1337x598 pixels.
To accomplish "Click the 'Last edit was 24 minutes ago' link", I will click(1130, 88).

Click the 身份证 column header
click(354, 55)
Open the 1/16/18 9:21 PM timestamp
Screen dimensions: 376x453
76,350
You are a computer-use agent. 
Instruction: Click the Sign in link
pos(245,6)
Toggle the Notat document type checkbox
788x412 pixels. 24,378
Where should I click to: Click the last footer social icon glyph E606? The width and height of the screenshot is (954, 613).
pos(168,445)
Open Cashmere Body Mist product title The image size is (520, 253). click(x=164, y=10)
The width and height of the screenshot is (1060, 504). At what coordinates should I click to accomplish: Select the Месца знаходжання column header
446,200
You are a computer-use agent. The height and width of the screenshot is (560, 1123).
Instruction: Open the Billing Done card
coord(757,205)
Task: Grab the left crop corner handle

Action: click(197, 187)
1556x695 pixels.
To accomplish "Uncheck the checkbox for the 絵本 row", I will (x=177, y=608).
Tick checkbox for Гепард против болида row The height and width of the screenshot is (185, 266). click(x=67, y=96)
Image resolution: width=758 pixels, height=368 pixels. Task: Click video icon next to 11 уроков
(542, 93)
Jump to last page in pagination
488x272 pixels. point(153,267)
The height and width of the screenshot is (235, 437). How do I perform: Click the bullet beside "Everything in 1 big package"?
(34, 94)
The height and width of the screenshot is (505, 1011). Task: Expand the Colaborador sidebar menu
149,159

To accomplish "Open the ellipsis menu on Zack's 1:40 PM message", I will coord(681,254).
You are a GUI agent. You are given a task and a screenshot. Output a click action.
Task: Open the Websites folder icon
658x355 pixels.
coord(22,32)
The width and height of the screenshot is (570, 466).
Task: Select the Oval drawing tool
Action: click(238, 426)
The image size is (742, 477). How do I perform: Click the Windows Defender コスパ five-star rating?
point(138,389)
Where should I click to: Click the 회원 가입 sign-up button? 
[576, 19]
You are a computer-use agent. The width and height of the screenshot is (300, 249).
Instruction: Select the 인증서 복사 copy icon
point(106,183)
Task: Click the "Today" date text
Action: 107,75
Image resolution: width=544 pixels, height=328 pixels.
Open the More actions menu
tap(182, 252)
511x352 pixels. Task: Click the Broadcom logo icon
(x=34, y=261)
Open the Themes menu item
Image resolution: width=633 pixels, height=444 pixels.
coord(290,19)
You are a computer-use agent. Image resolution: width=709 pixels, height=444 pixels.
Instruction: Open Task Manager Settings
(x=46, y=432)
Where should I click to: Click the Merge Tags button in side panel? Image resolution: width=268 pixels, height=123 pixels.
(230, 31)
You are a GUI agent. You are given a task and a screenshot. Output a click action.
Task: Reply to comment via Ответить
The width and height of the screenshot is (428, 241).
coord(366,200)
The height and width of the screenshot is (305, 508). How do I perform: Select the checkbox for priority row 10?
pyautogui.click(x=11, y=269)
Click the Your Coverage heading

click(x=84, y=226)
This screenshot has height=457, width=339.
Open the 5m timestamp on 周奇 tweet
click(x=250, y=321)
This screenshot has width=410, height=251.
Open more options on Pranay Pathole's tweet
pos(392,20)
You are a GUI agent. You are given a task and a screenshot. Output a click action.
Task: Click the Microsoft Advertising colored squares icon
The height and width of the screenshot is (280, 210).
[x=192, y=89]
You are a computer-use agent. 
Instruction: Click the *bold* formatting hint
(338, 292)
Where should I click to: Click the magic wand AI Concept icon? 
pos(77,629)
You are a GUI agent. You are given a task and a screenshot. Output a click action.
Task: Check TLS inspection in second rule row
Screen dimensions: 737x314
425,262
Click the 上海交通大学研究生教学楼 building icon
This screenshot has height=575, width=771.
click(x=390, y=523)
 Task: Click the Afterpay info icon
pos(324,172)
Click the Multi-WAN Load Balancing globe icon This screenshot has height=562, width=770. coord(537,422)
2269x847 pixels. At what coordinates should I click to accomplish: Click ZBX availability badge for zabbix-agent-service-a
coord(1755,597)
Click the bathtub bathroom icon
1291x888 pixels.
+ + +
Give back the data above exactly as it appears.

1337x598 pixels.
To accomplish "Click the 'Last edit was 24 minutes ago' link", I will click(1130, 88).

Click the 身份证 column header
click(354, 55)
Open the 1/16/18 9:21 PM timestamp
Screen dimensions: 376x453
76,350
You are a computer-use agent. 
Instruction: Click the Sign in link
pos(245,6)
Toggle the Notat document type checkbox
788x412 pixels. 24,378
Where should I click to: Click the last footer social icon glyph E606? The width and height of the screenshot is (954, 613).
pos(168,445)
Open Cashmere Body Mist product title The image size is (520, 253). click(x=164, y=10)
The width and height of the screenshot is (1060, 504). At what coordinates should I click to accomplish: Select the Месца знаходжання column header
446,200
You are a computer-use agent. The height and width of the screenshot is (560, 1123).
Instruction: Open the Billing Done card
coord(757,205)
Task: Grab the left crop corner handle

Action: click(197, 187)
1556x695 pixels.
To accomplish "Uncheck the checkbox for the 絵本 row", I will (x=177, y=608).
Tick checkbox for Гепард против болида row The height and width of the screenshot is (185, 266). click(x=67, y=96)
Image resolution: width=758 pixels, height=368 pixels. Task: Click video icon next to 11 уроков
(542, 93)
Jump to last page in pagination
488x272 pixels. point(153,267)
The height and width of the screenshot is (235, 437). How do I perform: Click the bullet beside "Everything in 1 big package"?
(34, 94)
The height and width of the screenshot is (505, 1011). Task: Expand the Colaborador sidebar menu
149,159

To accomplish "Open the ellipsis menu on Zack's 1:40 PM message", I will coord(681,254).
You are a GUI agent. You are given a task and a screenshot. Output a click action.
Task: Open the Websites folder icon
658x355 pixels.
coord(22,32)
The width and height of the screenshot is (570, 466).
Task: Select the Oval drawing tool
Action: click(238, 426)
The image size is (742, 477). How do I perform: Click the Windows Defender コスパ five-star rating?
point(138,389)
Where should I click to: Click the 회원 가입 sign-up button? 
[576, 19]
You are a computer-use agent. The width and height of the screenshot is (300, 249).
Instruction: Select the 인증서 복사 copy icon
point(106,183)
Task: Click the "Today" date text
Action: 107,75
Image resolution: width=544 pixels, height=328 pixels.
Open the More actions menu
tap(182, 252)
511x352 pixels. Task: Click the Broadcom logo icon
(x=34, y=261)
Open the Themes menu item
Image resolution: width=633 pixels, height=444 pixels.
coord(290,19)
You are a computer-use agent. Image resolution: width=709 pixels, height=444 pixels.
Instruction: Open Task Manager Settings
(x=46, y=432)
Where should I click to: Click the Merge Tags button in side panel? Image resolution: width=268 pixels, height=123 pixels.
(230, 31)
You are a GUI agent. You are given a task and a screenshot. Output a click action.
Task: Reply to comment via Ответить
The width and height of the screenshot is (428, 241).
coord(366,200)
The height and width of the screenshot is (305, 508). How do I perform: Select the checkbox for priority row 10?
pyautogui.click(x=11, y=269)
Click the Your Coverage heading

click(x=84, y=226)
This screenshot has height=457, width=339.
Open the 5m timestamp on 周奇 tweet
click(x=250, y=321)
This screenshot has width=410, height=251.
Open more options on Pranay Pathole's tweet
pos(392,20)
You are a GUI agent. You are given a task and a screenshot. Output a click action.
Task: Click the Microsoft Advertising colored squares icon
The height and width of the screenshot is (280, 210).
[x=192, y=89]
You are a computer-use agent. 
Instruction: Click the *bold* formatting hint
(338, 292)
Where should I click to: Click the magic wand AI Concept icon? 
pos(77,629)
You are a GUI agent. You are given a task and a screenshot. Output a click action.
Task: Check TLS inspection in second rule row
Screen dimensions: 737x314
425,262
Click the 上海交通大学研究生教学楼 building icon
This screenshot has height=575, width=771.
click(x=390, y=523)
 Task: Click the Afterpay info icon
pos(324,172)
Click the Multi-WAN Load Balancing globe icon This screenshot has height=562, width=770. coord(537,422)
2269x847 pixels. At what coordinates should I click to accomplish: Click ZBX availability badge for zabbix-agent-service-a
coord(1755,597)
Click the bathtub bathroom icon
1291x888 pixels.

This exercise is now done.